(Task brief)
Where in the listing does the word "Bertema" appear? Report each line that holds it.

(Information provided)
___

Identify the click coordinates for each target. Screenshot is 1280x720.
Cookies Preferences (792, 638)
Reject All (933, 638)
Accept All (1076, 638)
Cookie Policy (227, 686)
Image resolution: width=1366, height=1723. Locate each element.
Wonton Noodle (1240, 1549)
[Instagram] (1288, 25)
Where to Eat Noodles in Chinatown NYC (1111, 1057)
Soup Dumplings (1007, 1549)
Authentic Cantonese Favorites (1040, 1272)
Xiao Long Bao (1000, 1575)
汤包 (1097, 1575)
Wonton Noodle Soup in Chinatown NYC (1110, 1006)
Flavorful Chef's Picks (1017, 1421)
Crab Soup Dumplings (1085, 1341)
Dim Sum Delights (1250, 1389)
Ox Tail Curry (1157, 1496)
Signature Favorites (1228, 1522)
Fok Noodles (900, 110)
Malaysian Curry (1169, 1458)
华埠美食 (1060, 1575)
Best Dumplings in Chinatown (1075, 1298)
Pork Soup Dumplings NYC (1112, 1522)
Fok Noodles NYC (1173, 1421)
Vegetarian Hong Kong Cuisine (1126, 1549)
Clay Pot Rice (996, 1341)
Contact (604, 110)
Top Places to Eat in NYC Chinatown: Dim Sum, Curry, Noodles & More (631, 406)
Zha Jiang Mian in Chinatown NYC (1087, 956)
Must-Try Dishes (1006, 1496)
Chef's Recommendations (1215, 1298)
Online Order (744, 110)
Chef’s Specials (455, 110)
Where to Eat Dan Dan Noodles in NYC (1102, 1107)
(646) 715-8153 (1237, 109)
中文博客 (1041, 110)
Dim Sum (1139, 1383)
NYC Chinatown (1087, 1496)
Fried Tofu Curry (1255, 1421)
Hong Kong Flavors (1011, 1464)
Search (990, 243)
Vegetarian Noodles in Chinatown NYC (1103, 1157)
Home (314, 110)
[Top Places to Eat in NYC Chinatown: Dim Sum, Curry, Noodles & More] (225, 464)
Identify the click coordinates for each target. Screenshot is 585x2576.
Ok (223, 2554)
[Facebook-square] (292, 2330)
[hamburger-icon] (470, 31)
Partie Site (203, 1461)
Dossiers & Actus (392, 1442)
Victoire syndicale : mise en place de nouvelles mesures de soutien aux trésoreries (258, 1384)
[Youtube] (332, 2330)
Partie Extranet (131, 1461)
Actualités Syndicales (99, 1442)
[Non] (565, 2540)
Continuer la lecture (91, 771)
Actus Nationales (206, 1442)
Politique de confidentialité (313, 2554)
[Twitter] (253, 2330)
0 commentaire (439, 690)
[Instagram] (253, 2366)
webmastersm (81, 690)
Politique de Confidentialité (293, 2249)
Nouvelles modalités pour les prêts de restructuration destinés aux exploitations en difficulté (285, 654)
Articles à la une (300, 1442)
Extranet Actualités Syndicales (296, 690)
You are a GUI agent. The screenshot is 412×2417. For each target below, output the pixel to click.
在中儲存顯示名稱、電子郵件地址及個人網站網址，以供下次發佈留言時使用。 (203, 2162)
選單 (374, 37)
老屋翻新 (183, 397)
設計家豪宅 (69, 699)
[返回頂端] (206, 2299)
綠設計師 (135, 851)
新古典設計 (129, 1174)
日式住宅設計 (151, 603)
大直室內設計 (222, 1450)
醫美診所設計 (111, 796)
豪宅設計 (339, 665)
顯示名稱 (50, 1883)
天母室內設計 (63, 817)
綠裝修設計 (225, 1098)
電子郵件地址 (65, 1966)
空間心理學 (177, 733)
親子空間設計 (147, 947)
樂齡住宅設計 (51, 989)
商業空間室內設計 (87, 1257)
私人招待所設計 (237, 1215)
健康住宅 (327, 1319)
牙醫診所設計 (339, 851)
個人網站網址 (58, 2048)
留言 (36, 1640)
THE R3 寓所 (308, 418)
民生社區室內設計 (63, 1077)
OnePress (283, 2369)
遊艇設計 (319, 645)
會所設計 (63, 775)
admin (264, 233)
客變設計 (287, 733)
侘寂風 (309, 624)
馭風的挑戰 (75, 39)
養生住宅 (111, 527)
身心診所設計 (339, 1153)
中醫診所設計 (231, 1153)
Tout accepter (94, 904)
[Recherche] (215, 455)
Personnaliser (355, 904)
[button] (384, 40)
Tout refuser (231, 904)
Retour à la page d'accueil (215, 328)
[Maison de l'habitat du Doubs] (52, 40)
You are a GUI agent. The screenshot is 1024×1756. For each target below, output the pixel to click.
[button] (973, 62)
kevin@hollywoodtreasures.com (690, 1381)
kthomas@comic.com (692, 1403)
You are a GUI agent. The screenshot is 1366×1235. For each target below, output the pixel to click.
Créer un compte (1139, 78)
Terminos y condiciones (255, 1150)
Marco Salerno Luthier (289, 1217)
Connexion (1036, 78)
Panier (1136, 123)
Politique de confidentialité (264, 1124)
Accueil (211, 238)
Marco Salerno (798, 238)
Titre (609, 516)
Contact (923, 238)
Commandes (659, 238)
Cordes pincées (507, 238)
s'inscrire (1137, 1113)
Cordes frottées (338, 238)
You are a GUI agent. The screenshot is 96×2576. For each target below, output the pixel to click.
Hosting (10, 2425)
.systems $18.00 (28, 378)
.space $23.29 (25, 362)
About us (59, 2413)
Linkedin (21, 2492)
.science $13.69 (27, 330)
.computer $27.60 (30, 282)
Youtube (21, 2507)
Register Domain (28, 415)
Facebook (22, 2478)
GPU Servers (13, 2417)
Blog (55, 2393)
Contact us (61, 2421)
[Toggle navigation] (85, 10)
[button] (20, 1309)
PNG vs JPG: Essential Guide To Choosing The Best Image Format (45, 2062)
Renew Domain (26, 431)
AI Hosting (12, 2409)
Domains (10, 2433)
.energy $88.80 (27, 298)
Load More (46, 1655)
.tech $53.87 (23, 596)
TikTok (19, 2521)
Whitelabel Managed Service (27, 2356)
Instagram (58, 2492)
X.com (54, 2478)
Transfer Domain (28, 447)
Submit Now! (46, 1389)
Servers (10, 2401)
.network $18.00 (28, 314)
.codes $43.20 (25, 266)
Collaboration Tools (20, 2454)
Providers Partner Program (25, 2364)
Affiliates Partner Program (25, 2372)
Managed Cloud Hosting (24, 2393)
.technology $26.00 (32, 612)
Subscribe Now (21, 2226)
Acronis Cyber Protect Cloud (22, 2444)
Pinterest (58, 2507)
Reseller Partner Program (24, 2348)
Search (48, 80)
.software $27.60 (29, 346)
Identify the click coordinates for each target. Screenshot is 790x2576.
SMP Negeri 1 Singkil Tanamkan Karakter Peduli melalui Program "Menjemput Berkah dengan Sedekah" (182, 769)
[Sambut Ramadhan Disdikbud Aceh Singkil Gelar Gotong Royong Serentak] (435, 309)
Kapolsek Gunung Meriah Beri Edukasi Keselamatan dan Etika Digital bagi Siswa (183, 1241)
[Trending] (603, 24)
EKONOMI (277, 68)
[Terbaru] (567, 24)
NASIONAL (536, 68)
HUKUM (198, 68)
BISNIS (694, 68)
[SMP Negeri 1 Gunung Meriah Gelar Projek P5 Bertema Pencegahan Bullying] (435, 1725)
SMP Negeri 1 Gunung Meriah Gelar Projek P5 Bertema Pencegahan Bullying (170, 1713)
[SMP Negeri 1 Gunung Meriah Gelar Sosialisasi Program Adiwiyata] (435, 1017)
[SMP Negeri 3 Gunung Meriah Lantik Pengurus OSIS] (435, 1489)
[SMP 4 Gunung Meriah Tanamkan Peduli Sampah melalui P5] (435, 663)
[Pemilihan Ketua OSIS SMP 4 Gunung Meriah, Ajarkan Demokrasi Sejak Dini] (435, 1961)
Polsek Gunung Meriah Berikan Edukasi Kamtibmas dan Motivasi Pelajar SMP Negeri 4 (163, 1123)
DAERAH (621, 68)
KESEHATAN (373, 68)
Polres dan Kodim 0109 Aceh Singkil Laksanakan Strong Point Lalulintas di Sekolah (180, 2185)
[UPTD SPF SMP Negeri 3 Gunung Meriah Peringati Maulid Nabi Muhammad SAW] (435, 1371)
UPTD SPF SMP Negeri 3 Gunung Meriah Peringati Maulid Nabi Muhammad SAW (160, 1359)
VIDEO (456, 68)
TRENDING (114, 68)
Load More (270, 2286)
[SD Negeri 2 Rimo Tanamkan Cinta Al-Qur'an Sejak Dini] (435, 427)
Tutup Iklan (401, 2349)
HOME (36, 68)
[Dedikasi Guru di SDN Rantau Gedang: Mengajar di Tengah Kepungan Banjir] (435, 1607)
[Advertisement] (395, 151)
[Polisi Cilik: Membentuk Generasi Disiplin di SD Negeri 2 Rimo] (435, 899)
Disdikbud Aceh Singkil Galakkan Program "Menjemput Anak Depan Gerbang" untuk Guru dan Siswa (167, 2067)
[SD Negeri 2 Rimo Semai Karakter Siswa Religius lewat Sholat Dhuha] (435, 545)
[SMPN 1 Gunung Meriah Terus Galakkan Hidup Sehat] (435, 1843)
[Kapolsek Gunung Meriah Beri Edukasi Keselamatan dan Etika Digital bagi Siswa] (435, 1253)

___

(Exercise result)
[SMP Negeri 1 Gunung Meriah Gelar Projek P5 Bertema Pencegahan Bullying] (435, 1725)
SMP Negeri 1 Gunung Meriah Gelar Projek P5 Bertema Pencegahan Bullying (170, 1713)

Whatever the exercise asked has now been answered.